**About this task**
Every line holding "computer" should be copied from the records below.

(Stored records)
****************

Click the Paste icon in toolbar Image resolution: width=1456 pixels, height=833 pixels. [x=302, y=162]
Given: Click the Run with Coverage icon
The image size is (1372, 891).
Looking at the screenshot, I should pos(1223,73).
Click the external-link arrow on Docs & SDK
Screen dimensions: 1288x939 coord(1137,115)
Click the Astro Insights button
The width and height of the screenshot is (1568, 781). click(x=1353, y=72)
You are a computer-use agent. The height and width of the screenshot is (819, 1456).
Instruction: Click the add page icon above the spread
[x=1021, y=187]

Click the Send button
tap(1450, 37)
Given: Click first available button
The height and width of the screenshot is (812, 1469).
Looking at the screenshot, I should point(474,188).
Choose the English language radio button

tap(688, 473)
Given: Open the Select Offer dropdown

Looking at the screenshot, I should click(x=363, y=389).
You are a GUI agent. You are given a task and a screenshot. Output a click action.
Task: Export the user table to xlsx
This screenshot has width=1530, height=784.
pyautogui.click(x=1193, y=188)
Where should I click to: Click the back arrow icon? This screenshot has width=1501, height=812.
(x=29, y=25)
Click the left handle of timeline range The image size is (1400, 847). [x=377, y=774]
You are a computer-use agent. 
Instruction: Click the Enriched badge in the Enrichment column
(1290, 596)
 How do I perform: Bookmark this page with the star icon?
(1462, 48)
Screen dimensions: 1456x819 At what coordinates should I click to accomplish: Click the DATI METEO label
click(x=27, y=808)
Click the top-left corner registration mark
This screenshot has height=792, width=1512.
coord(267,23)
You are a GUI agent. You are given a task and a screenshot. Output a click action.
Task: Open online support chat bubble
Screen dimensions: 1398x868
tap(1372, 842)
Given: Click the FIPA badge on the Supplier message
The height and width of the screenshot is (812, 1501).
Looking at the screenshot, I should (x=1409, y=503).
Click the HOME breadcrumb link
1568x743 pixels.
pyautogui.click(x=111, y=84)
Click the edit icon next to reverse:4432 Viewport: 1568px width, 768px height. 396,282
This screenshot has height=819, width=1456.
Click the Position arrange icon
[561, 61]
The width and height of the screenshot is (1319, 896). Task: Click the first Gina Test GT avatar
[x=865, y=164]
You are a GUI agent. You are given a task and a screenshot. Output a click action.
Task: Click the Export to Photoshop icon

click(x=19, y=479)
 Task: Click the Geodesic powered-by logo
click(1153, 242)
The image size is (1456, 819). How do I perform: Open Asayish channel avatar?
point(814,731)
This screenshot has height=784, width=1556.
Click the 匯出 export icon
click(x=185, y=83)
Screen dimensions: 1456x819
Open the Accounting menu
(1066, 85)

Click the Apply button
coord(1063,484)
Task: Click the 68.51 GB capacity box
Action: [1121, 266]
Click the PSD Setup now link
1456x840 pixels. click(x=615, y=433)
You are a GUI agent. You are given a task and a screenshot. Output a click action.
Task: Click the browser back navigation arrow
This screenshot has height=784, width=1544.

****************

**Answer section**
You are a computer-use agent. The height and width of the screenshot is (819, 1456).
You are a computer-use agent. 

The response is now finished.